Recommended reading on ecofeminism is contained in Carolyn Merchant's book
"The Death of Nature: Women, Ecology, and the Scientific Revolution." To my
mind this is the very best book from the previous decade regarding
"domination" of women and nature. I particularly like the comment on the
back of my copy by Everett Mendelsohn, professor of the History of Science,
Harvard Univ., where he states "no reader will emerge from confrontation
with this book without having rethought the meaning of science...." Have you
ever imagined a book as being a confrontation?
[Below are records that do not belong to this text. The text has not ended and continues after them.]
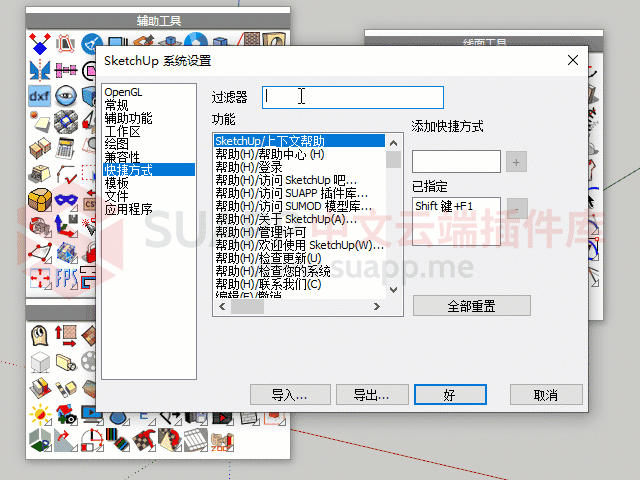640x480 pixels.
Task: Switch to the 工作区 settings page
Action: coord(122,131)
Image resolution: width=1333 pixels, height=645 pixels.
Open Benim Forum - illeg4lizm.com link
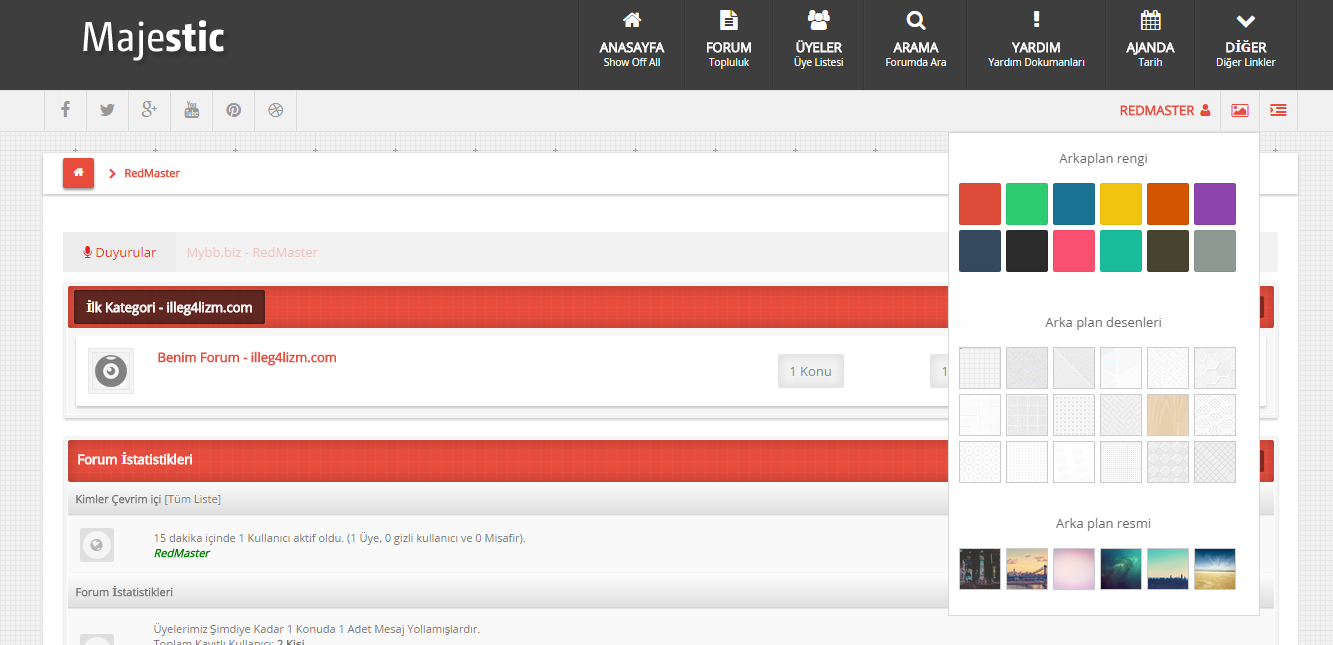[246, 357]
But we are being confronted
by the implications of male dominated science and policy, still today.
"...traces how an older world order based on cooperation between humans and
nature was lost, and it leads to rediscovery of values from this postmodern
era that can be the key to restoring the balance."
"Until the seventeenth century, midwifery was the exclusive province of
women: it was improper for men to be present at such a private and
mysterious occurence as the delivery of a child. Midwifes were
professionals, usually well trained through apprenticeship and well paid for
their services to both rural and urban, rich and poor women. Yet no
organization no organization of midwives existed that could set standards to
prevent untrained or poverty-stricken women from taking up the practice.
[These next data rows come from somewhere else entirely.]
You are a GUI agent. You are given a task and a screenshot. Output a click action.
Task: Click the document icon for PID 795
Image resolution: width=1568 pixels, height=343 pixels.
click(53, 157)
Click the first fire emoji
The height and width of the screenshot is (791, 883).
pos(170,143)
Moreover, women were excluded from attending universities and medical
schools where anatomy and medicine were being taught....While women's
productive roles were decreasing under early capitalism, the beginning of a
process that would ultimately transform them from an economic resource for
their families' subsistence to psychic resource for their husbands, the
cultural role played by female symbols and principles was also changing." C.
Merchant
Male domination - given the context here - of women as they became excluded
from being involved in reproduction at the moment of birth is amazing given
the role that midwives had before capitalism.
john
At 08:20 AM 11/8/1998 -0700, you wrote:
>
>-----Original Message-----
>From: Bryan Hyden <[log in to unmask]>
>To: [log in to unmask] <[log in to unmask]>
>Date: Sunday, November 08, 1998 8:51 PM
>Subject: Re: gentlemen?
>
>
>>>Bryan, please define "higher nature."
>>
>>Sure Corey. We are of a higher nature because we are self-aware. Now, the
>>language gets a little slippery here because someone could argue that
>>there's no way of knowing whether or not animals (for instance) are
>>self-aware. So I'll use different language. Human's are the only earthly
>>possesors of 'free-will'. I mean we have free-will in the sense that we
>can
>>trancend the physical world. We are not of this earth. We are not our
>>bodies.
>
>If we are "not of this earth," what are we of? "Transcend the physical
>world"? How? Sorry, but you've really lost me here. Are you talking
>trascendentalism as in eastern religions or what?
>
>Steven J. Bissell
>http://www.du.edu/~sbissell
>http://www.responsivemanagement.com
>Our human ecology is that of a rare species of mammal
>in a social, omnivorous niche. Our demography is one of
>a slow-breeding, large, intelligent primate.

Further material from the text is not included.